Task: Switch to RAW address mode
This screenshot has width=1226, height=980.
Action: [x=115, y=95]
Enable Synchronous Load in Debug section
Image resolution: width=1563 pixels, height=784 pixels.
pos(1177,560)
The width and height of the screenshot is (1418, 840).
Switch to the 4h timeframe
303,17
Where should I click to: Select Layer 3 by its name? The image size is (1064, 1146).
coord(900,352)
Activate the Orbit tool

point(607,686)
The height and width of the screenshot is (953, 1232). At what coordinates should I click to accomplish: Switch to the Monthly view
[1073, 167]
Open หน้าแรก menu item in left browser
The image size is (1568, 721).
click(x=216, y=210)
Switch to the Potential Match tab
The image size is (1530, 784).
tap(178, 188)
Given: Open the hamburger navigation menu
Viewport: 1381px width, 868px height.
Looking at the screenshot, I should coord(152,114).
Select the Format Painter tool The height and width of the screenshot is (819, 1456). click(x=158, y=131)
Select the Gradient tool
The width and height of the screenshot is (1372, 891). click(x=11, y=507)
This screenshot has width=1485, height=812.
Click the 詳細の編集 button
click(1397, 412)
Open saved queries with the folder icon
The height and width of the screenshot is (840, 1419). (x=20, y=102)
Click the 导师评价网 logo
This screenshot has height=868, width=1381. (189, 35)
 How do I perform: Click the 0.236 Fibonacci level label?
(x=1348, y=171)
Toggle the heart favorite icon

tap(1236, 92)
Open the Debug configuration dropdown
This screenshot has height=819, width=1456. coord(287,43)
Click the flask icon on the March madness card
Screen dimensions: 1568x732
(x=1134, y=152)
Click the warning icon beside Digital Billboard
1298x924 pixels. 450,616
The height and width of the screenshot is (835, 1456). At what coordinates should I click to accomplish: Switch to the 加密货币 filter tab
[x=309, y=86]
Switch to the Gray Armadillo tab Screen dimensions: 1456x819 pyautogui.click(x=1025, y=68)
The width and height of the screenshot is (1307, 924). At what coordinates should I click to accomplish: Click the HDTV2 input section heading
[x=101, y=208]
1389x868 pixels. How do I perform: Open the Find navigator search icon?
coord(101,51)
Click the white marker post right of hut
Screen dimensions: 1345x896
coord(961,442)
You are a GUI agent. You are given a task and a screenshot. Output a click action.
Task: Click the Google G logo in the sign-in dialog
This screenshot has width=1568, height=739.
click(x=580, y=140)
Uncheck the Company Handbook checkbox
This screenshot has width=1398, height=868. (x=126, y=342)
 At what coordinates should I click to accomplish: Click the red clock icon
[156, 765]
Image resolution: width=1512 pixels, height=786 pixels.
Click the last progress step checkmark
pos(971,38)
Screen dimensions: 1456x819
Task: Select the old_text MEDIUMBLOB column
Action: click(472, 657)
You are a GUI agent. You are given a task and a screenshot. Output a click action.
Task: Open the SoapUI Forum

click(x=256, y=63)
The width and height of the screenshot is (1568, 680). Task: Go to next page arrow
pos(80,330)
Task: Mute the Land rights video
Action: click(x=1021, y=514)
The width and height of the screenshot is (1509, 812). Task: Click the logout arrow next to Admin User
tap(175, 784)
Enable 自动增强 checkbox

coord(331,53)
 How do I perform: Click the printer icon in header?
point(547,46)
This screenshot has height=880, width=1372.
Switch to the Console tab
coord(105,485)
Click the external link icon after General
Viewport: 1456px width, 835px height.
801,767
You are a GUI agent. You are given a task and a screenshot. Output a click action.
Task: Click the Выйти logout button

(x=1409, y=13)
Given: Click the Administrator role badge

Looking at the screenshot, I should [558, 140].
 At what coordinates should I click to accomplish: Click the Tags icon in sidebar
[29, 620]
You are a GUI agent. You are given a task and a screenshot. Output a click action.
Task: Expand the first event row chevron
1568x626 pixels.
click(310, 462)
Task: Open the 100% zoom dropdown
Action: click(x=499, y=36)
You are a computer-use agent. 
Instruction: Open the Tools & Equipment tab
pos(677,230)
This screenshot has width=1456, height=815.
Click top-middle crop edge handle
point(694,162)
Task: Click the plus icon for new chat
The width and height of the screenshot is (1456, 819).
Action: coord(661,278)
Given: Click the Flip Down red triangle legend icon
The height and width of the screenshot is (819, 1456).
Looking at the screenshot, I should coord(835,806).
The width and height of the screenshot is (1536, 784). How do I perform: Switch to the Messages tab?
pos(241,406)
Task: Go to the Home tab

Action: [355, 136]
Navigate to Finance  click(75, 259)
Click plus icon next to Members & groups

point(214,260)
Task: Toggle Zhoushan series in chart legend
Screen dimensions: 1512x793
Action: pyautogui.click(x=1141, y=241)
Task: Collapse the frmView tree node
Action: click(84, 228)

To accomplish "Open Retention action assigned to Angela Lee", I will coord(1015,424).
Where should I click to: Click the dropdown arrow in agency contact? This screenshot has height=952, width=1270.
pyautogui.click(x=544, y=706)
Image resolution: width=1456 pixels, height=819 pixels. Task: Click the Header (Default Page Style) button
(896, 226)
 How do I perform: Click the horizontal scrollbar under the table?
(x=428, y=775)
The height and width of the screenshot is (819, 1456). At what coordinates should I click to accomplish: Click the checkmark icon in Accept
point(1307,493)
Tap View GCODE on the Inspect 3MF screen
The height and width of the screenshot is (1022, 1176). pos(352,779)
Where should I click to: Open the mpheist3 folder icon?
= = = = = = =
PROBLEM REQUIREMENTS
Go through the listing above and return every line where the word "legend" occurs.

RESPONSE
Given: Click the Flip Down red triangle legend icon
Task: Toggle Zhoushan series in chart legend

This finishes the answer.